Before Judges MATTHEWS, MORTON I. GREENBERG and LOFTUS.
Arnold M. Mellk, argued the cause for appellant Cornelius P. Sullivan, Burlington County Prosecutor ( Greenberg Mellk, attorneys).
John A. Sweeney, argued the cause for appellant Council No. 16, New Jersey Civil Service Association ( Dietz, Allen Sweeney, attorneys). Martin Perrotta, Asst. Burlington County Sol., argued the cause for respondent ( John E. Dimon, Burlington County Sol., attorney).
This action involves the interplay between the New Jersey Employer-Employee Relations Act, N.J.S.A. 34:13A-1 et seq., the duties of the county freeholders with respect to the county budget and the powers of an assignment judge under N.J.S.A. 2A:158-7. The specific issue is whether if the freeholders refuse to fund an agreement reached between the prosecutor and an employee bargaining unit, the Superior Court, Law Division, in an action in lieu of prerogative writs, will compel the freeholders to appropriate money to implement the contract.

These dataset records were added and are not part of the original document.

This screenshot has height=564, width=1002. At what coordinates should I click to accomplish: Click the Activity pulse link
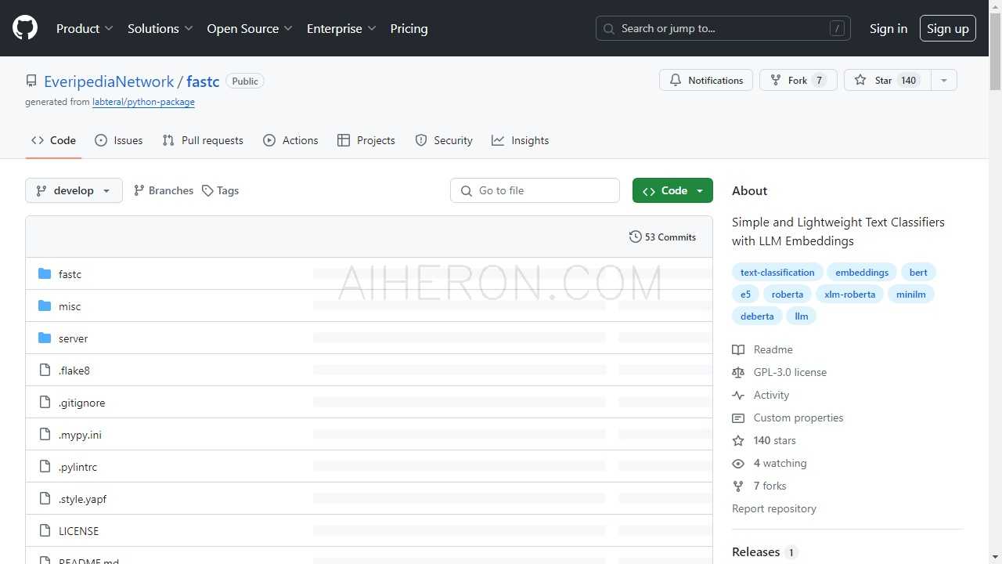coord(771,396)
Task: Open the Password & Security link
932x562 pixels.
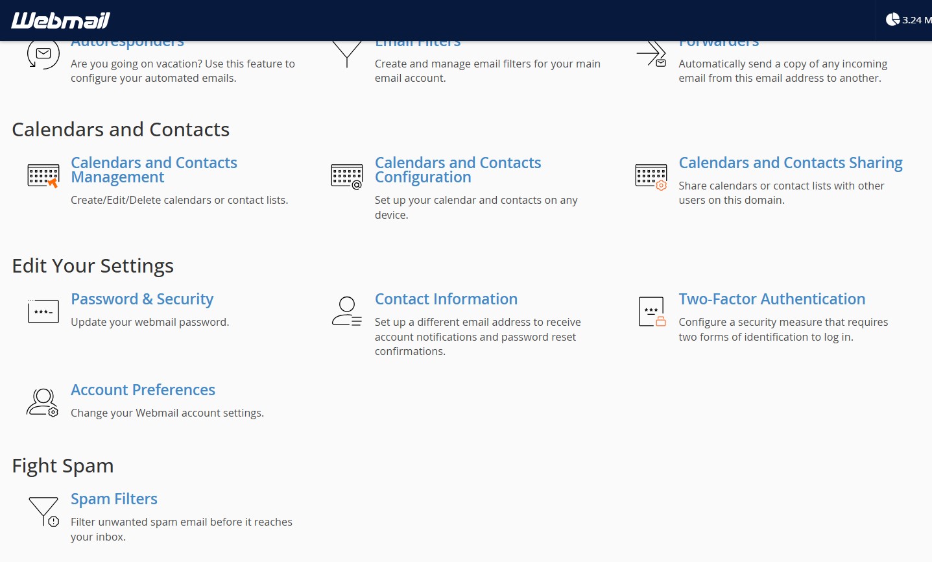Action: pyautogui.click(x=142, y=299)
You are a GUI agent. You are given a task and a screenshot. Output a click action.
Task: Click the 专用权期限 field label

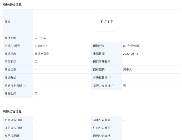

The germane facts underlying this appeal are not in substantial dispute. Plaintiff Sullivan at all times material to this case has been the Burlington County prosecutor. In 1979 plaintiff Council # 16, New Jersey Civil Service Association (Association), sought recognition from Sullivan as the employee representative of certain employees in his office pursuant to N.J.S.A. 34:13A-1 et seq. Sullivan accepted the Association as their representative. Three separate negotiating units were established: (1) a clerical unit, (2) a unit of detectives, detective/sergeants and investigators and (3) a unit of lieutenants and captains. Sullivan and the Association then started negotiations in an attempt to reach employment agreements. The freeholders were aware of these negotiations. No later than August 4, 1980 Sullivan recognized that his budget would be inadequate to fund the proposed contracts because on that day he received a memorandum from his office manager projecting a shortfall of $60,756. Ultimately plaintiffs reached agreement and accordingly written contracts were executed on October 2 and 3, 1980. See N.J.S.A. 34:13A-5.3. These contracts established the terms and conditions of employment for 1980, 1981 and 1982 and were retroactive to January 1, 1980.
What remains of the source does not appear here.